→ **Description of the task**:
Among the records below, find the lines that contain "agent" and copy each of them.

→ **Extracted material**:
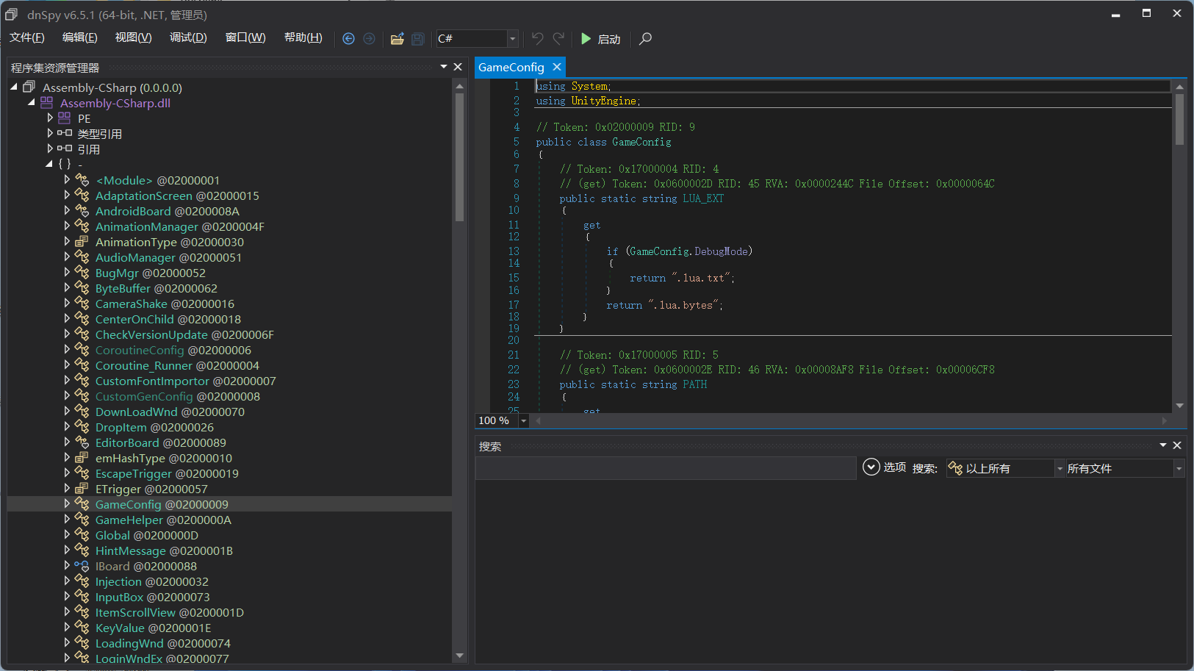Open the 调试(D) debug menu
The image size is (1194, 671).
[x=188, y=37]
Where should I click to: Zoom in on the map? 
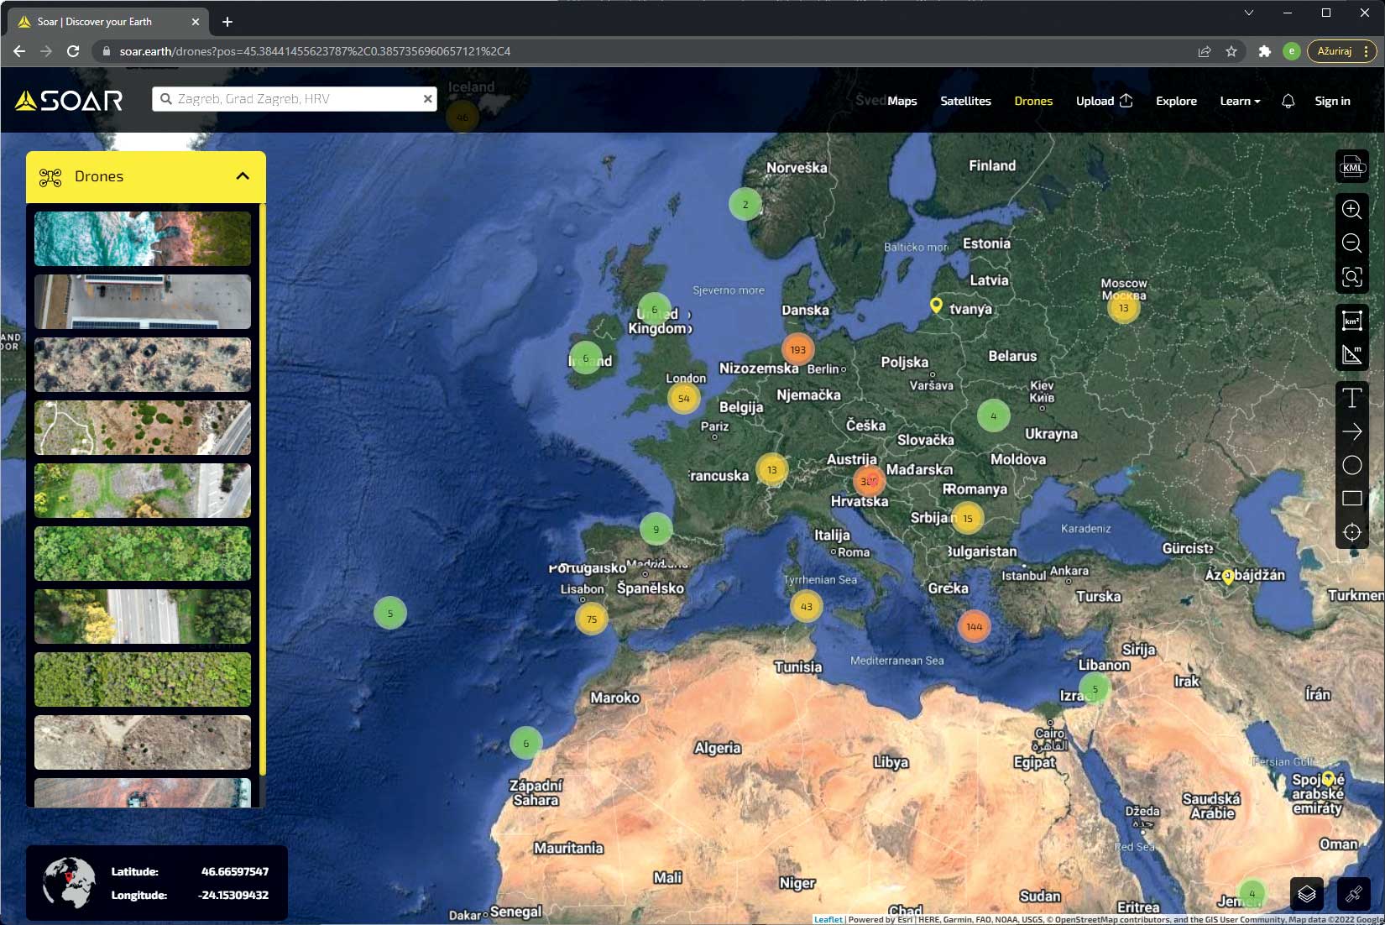[x=1351, y=209]
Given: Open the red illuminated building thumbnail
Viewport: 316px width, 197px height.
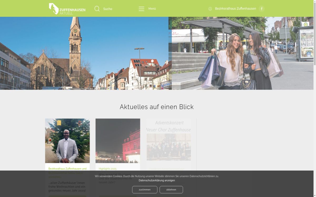Looking at the screenshot, I should tap(118, 141).
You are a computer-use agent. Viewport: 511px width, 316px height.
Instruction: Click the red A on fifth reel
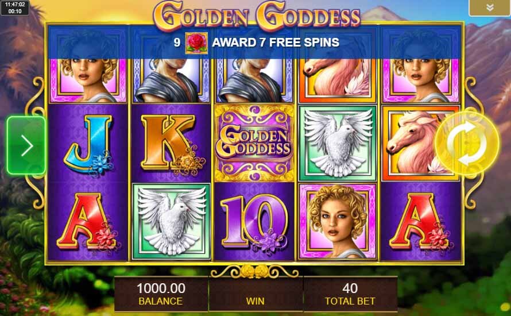[x=420, y=222]
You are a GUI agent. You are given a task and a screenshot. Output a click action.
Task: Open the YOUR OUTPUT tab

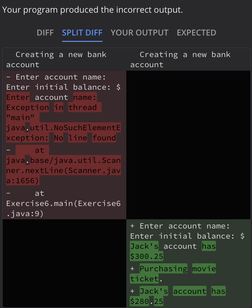[139, 33]
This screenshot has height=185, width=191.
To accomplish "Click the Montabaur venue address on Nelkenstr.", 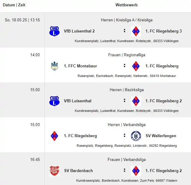I will 127,76.
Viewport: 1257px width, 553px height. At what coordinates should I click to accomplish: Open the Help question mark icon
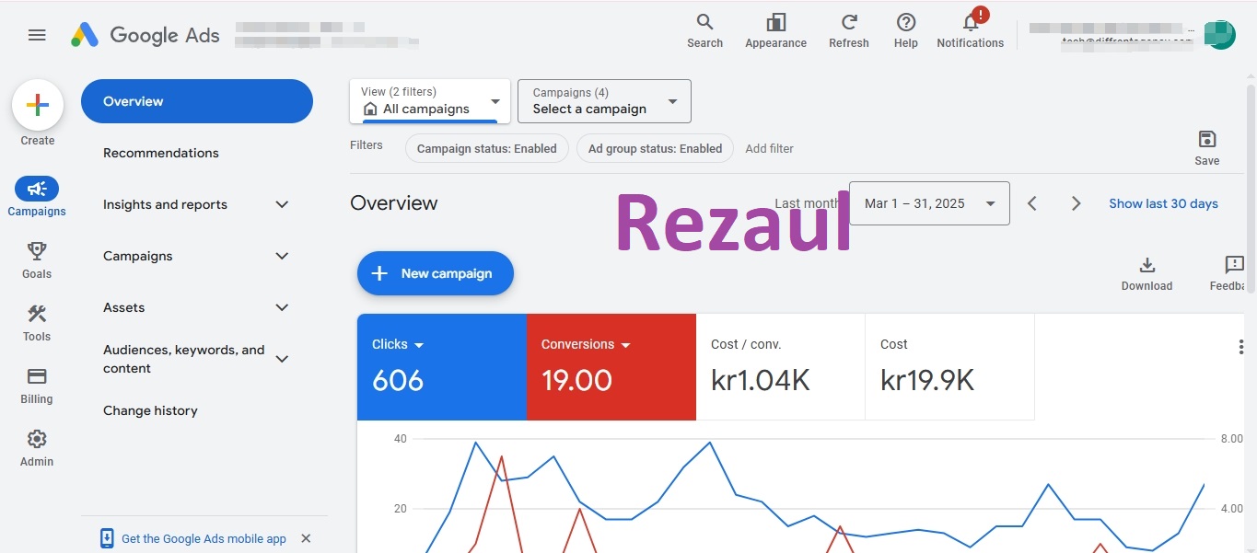[906, 22]
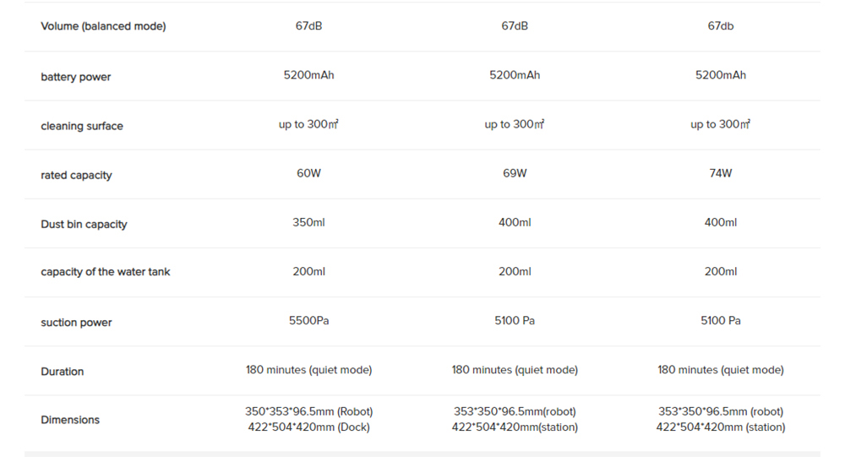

→ **Solution for this task**:
You are a computer-use agent. Viewport: 511px width, 316px height.
You are a GUI agent. You are given a task and a screenshot. Output a click action.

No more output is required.